Irvings now in compliance with P.E.I.'s land ownership limits, minister says
CBC
P.E.I.'s minister of justice says a corporation with ties to the Irving family is in compliance with the province's limits on land ownership, even though that corporation has not sold land acquired in a controversial land transfer in 2019 after a divestiture order from the minister the following year.
During question period in the P.E.I. legislature Tuesday, Green Party Leader Peter Bevan-Baker questioned why all the parcels of land involved in a controversial land transfer in 2019 are still owned by the same corporation. That information was published Saturday by the Charlottetown Guardian.
"The cloudy web of convoluted corporations that is the Irving empire has yet to divest the 2,200 acres that have become known notoriously as Brendel Farms," Bevan-Baker said.
"Red Fox Acres, an Irving corporation, still owns that land and leases it out to Lady Slipper Farms Ltd., a New Brunswick corporation owned by, yes, you guessed it, the same Irving family member as Red Fox Acres."
Corporate records in New Brunswick list Rebecca Irving as the sole director of Lady Slipper Farms Ltd.
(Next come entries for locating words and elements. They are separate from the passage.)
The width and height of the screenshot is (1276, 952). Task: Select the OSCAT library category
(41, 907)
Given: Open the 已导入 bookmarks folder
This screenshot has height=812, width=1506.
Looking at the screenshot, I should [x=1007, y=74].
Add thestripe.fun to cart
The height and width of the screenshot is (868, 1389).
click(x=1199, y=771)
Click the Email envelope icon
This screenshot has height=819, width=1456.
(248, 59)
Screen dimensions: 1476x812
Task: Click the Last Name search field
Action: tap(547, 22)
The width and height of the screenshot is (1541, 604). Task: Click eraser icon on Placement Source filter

P.E.I. records list her as one of three directors and three shareholders in Red Fox Acres Ltd.
"In other words, the Irvings are leasing out the land to themselves," Bevan-Baker said.
P.E.I.'s Lands Protection Act places limits on the amount of land individuals and corporations can control.
In August 2019, Justice Minister Bloyce Thompson vowed to close any loopholes in the Lands Protection Act and ordered the Island Regulatory and Appeals Commission to investigate after a transfer of land from Brendel Farms involving 890 hectares in the Summerside and North Bedeque areas went ahead without going before cabinet for approval. It was acquired by Haslemere Farms, which later changed its name to Red Fox Acres.
In October 2020, Thompson said a report from the Island Regulatory and Appeals Commission (IRAC) had concluded a company and two individuals had contravened the Lands Protection Act by having too much land.
Thompson said he asked the parties involved to divest of the extra land within 120 days.
Since then, Rebecca Irving and Red Fox Acres have both asked P.E.I.'s Supreme Court to nullify the minister's decision.
Rebecca Irving is a member of the larger Irving family, which has multiple corporate interests including Cavendish Farms Ltd.
Last fall, after a review and consultation process, Premier Dennis King's government implemented a suite of changes to the Lands Protection Act.
They were meant, in part, to make it easier to police P.E.I.'s land ownership limits — particularly measures meant to prevent corporations "directly or indirectly controlled by the same person, group or organization" from stacking up land limits in order to control more land.